Dissertation
Bayesian hierarchical growth curve methods with applications in linguistics and audiological sciences
University of Iowa
Doctor of Philosophy (PhD), University of Iowa
Spring 2024
DOI: 10.25820/etd.007410
Abstract
This dissertation focuses on the prospects of Bayesian hierarchical modeling as an alternative to traditional statistical modeling techniques in the field of hearing science. In this field, there is a continued motivation to link how hearing, and by extension hearing loss, is associated with the development of cognitive, communicative, and academic abilities.
In one aspect, Bayesian hierarchical modeling is explored in the paradigm of psychophysics and psychometrics as applied to hearing science. In these fields, an integral method to the disciplines involves charting how a person’s response pattern changes according to a continuum of stimuli. For instance, in hearing science, Visual Analogue Scaling (VAS) tasks are experiments in which listeners hear sounds across a speech continuum and give a numeric rating between 0 and 100 conveying whether the sound they heard was more like word “a” or more like word “b” (i.e., each participant is giving a continuous categorization response (CCR)). By taking all the CCRs across the speech continuum, a parametric curve model can be fit to the data and used to analyze any individual’s response pattern by speech continuum. Standard statistical modeling techniques are not able to accommodate all of the specific requirements needed to analyze these data. Thus, Bayesian hierarchical modeling techniques are proposed in order to accommodate group-level non-linear curves, individual-specific non-linear curves, continuum-level random effects, and a subject-specific variance that is predicted by other model parameters.

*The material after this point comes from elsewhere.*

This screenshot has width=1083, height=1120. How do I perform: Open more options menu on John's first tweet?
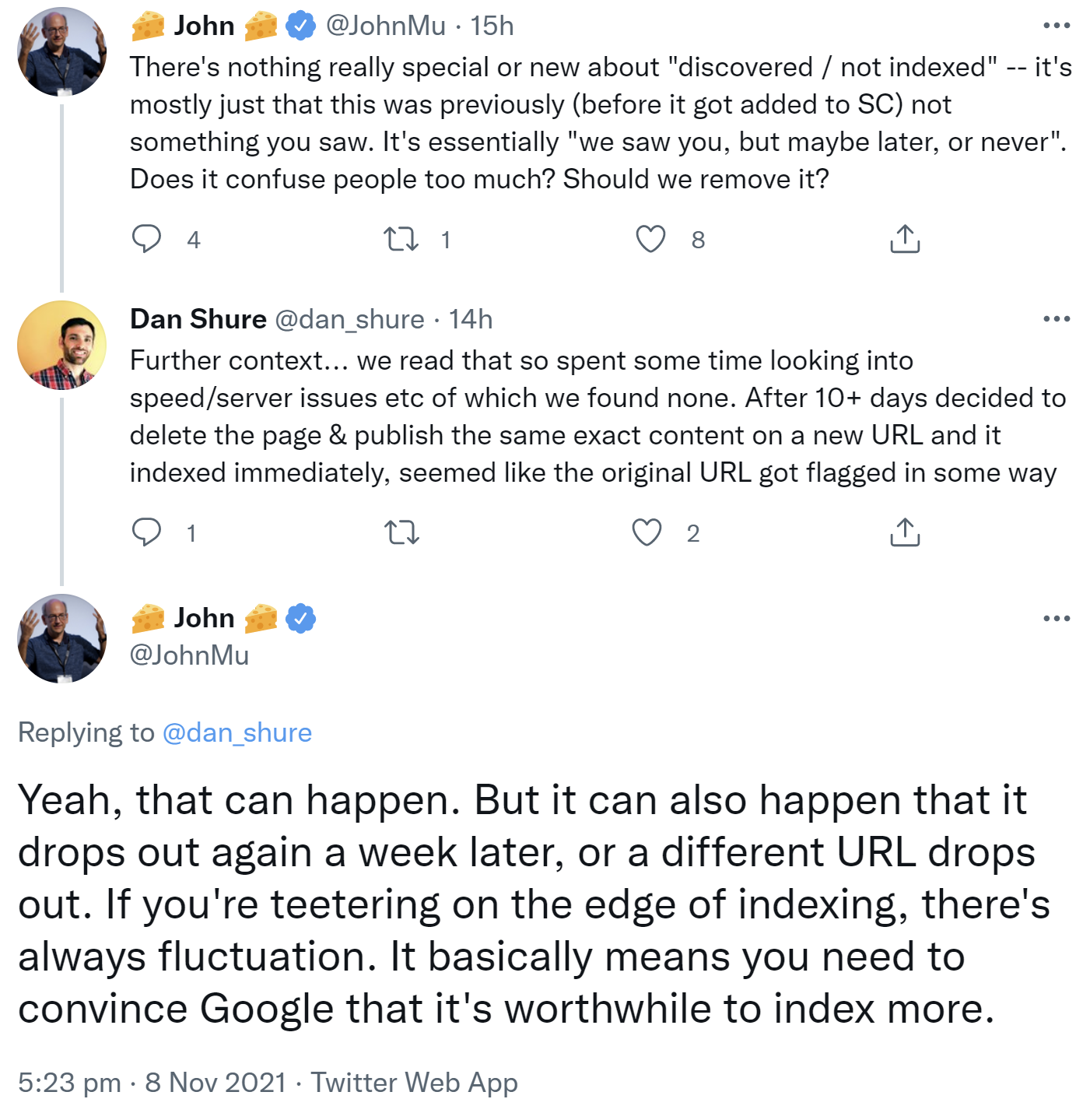(x=1055, y=24)

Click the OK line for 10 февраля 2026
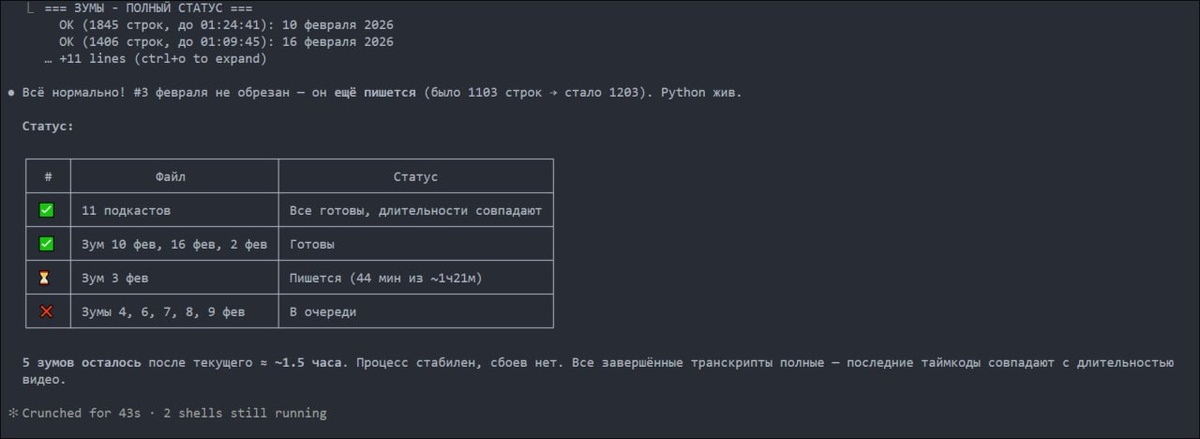(226, 25)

These techniques are employed both in a cross-sectional setting analyzing a VAS study consisting of mono-lingual and bi-lingual participants and in a longitudinal setting exploring the Growing Words project, a 4-year longitudinal study tracking reading and language development in children in the Iowa City / Cedar Rapids area. Overall, the model results generally highlighted the negative association between individual slope and variance, suggesting those persons who had a more swift transition in response across the speech continuum were more consistent in their responses across trials.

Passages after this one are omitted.